Employee: Mary Conrad
Employer: McLean Hospital
Self-insurer: Partners Healthcare System, Inc.
Board No.: 045425-99

(Judges Horan, McCarthy & Fabricant)

James S. Aven, Esq., for the employee
Joseph S. Buckley, Esq., for the self-insurer at hearing and on appeal
Richard W. Jensen, Esq., for the self-insurer on appeal

HORAN, J. The self-insurer appeals from a decision awarding the employee permanent and total incapacity benefits for a November 18, 1999 workrelated shoulder and neck injury. The self-insurer raises one issue on appeal. It argues the employee's vocational expert, Dr.
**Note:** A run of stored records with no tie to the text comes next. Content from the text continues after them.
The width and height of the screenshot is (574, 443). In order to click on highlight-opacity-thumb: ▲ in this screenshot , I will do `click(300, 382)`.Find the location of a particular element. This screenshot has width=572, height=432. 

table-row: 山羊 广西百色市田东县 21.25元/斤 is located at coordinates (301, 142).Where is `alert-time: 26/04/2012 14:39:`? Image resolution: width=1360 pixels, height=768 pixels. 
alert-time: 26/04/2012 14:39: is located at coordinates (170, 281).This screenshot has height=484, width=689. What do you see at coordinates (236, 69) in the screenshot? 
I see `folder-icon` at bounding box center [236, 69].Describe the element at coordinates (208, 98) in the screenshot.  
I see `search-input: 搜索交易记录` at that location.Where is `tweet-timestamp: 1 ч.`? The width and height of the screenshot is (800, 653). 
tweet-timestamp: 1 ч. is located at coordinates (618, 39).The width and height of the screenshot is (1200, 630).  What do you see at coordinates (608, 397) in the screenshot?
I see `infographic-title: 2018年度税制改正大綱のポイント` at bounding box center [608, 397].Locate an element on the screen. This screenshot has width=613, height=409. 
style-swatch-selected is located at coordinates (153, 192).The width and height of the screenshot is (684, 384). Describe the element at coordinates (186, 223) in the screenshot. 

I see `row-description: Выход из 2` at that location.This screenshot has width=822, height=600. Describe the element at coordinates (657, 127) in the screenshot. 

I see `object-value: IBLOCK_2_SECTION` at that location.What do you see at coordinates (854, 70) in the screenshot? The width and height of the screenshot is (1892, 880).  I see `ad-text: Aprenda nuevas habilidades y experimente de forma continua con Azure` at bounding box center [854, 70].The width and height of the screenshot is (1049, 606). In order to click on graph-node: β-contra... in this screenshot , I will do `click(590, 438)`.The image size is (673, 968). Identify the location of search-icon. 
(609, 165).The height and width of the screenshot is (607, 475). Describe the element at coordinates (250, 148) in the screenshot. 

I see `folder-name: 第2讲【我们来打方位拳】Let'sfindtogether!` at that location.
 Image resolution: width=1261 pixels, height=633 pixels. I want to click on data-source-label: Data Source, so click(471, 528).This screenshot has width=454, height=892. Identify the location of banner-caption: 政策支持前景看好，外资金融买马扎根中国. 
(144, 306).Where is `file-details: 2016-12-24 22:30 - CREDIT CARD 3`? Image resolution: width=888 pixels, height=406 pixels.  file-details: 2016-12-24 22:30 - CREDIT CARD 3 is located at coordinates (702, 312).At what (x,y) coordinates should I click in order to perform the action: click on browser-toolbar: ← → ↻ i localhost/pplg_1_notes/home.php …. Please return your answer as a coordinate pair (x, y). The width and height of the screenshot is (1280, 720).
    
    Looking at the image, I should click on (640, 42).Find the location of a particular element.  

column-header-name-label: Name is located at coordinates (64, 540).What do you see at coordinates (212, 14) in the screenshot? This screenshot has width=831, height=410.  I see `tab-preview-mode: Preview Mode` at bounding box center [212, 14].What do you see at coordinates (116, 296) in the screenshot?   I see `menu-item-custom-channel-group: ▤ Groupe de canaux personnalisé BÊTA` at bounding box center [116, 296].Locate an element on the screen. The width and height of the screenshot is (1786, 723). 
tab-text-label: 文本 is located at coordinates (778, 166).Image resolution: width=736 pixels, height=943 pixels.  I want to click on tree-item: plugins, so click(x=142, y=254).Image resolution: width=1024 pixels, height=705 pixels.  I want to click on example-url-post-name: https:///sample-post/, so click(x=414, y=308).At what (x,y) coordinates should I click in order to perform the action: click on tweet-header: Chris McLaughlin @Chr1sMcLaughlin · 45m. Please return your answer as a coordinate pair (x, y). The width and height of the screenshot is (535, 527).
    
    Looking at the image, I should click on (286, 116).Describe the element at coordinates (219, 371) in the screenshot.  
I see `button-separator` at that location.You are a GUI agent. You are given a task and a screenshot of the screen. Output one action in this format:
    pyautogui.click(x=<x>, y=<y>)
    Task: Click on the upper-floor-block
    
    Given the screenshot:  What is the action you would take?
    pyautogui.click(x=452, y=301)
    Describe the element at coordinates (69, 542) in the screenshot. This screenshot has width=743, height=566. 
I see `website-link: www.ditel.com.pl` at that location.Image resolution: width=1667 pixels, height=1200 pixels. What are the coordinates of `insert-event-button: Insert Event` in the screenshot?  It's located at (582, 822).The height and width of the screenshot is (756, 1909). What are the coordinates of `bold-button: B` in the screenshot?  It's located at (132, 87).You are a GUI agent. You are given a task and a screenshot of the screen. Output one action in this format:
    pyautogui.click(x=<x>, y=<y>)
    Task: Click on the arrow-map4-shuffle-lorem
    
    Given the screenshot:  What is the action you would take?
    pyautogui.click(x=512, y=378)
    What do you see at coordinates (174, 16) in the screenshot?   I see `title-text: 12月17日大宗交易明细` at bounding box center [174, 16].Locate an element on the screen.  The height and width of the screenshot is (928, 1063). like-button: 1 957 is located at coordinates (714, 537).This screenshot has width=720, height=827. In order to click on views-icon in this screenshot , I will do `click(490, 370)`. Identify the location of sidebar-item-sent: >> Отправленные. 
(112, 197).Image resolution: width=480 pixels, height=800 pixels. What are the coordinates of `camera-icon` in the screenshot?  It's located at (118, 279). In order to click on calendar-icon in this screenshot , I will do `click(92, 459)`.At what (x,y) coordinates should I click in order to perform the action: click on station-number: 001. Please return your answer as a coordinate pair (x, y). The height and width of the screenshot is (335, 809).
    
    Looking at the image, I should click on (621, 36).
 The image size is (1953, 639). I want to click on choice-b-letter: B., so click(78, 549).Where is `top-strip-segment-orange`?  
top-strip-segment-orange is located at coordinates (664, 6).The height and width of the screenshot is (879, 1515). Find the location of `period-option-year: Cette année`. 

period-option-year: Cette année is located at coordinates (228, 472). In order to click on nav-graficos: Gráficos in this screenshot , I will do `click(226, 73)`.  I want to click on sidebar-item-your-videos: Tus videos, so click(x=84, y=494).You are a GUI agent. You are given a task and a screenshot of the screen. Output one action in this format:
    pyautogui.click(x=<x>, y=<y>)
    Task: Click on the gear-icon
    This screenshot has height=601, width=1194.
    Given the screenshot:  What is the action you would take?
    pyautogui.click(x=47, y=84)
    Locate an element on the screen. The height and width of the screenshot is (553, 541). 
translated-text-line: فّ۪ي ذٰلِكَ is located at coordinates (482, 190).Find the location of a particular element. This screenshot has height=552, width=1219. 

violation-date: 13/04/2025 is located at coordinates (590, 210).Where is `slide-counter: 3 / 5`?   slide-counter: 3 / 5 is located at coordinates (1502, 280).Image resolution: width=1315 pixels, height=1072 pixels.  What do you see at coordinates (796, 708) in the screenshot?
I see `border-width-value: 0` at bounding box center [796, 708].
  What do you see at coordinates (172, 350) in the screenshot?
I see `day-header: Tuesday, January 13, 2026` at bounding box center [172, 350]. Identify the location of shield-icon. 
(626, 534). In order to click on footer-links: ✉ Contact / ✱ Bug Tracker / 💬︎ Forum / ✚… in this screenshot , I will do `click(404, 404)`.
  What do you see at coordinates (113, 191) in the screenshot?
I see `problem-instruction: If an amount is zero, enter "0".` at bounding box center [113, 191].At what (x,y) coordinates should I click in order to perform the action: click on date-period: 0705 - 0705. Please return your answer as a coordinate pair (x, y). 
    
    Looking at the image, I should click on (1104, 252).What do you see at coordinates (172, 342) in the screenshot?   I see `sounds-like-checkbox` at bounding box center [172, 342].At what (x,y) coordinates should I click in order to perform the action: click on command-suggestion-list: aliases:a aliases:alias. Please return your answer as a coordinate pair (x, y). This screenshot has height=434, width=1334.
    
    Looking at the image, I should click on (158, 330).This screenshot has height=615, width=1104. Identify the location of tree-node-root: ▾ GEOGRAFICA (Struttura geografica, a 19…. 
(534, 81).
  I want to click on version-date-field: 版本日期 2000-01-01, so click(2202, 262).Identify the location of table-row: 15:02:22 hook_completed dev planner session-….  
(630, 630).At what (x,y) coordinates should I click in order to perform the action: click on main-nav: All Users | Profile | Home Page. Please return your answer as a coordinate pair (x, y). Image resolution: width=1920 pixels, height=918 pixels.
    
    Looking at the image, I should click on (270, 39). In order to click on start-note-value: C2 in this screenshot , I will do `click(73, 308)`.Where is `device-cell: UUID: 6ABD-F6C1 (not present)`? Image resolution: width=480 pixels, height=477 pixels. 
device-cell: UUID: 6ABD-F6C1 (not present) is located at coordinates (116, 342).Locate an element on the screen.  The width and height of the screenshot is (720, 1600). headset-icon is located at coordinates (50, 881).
Emmanuel Green, impermissibly formed an opinion based in part upon his lay understanding of pain medication, and its side effects. Because we deem the issue waived, we affirm the decision.

The judge credited Dr. Green's testimony in support of the benefit award. She summarized his opinion as follows:

Dr. Green concluded that based on the § 11A examiner's report that the employee was unable to perform her past relevant work as a nurse. Furthermore, he concluded that she did not have the capacity to perform sedentary work in the open labor market, either on a part time or full time basis, as result of her chronic pain, active pain movement of her right arm and shoulder, and the effects of her medication. [Footnote in original: "He noted that the narcotics effect (sic) her capacity to reason, think, sequence, and make judgments."]

Dr. Green noted that he reviewed the labor market survey that was done at the request of the insurer. He did not agree that the employee could work in the area of utilization review or as a telephonic case manager, as she would not be able to concentrate and pay attention to the tasks that would be required.

(Dec. 15-16.)

The judge adopted the opinion of Dr. Green "that the aforementioned physical limitations, as well as the employee's chronic pain, and the effect of her medication, preclude employment in the open labor market on a sustained and consistent basis." (Dec. 17-19.)

The self-insurer argues the opinion of Dr. Green was inadmissible, and that the judge erred in relying on it. The self-insurer claims Dr. Green strayed beyond his area of expertise by considering the deleterious effect the employee's pain medication had on her work capacity. We acknowledge the medical report of the impartial physician, upon which Dr. Green partially relied, does not address the issue of medication. However, we deem the issue waived, as there was no objection to Dr. Green's testimony on this point. Commonwealth v. Foster, 411 Mass. 762, 768 (1992); Freyermuth v. Lutfy, 376 Mass. 612, 616 (1978); Boyle v. Columbian Fire Proofing Co., 182 Mass. 93, 98-99 (1902). The self-insurer's failure to object also deprived the employee of her opportunity to cure the opinion's alleged defect. [1] See Commonwealth v. Roth, 437 Mass. 777, 795-796 (2002)(technical defects raised in objection at trial "are readily cured"); Commonwealth v. Fowler, 431 Mass. 30, 36 (2000). Judging from the deposition testimony of the impartial physician, and the employee's expert physician, Dr. Perlmutter, this certainly would have been possible. (Impartial Dep. 19; Perlmutter Dep. 29-30.)

We also note the judge credited the employee's testimony, offered without objection, regarding the effects of medication taken for her industrial conditions. (Dec. 10; Tr. I, 22, 30, 62.) Moreover, Dr. Green was present for the employee's entire testimony; he certainly was entitled to utilize it to further support his conclusions. (Tr. I, 99.)

Our review of the judge's decision reveals that she carefully considered the evidence, made extensive findings based on the record, and more than adequately explained her rationale in support of the § 34A benefit award.

The decision is affirmed. Pursuant to § 13A(6), employee's counsel is awarded a fee of $1,357.64.

So ordered.

Mark D. Horan
Administrative Law Judge

William A. McCarthy
Administrative Law Judge

Bernard W. Fabricant
Administrative Law Judge

Filed: October 17, 2005


1 It also deprived the judge of the same opportunity, if she desired to inquire. See G. L. c. 152, § 11.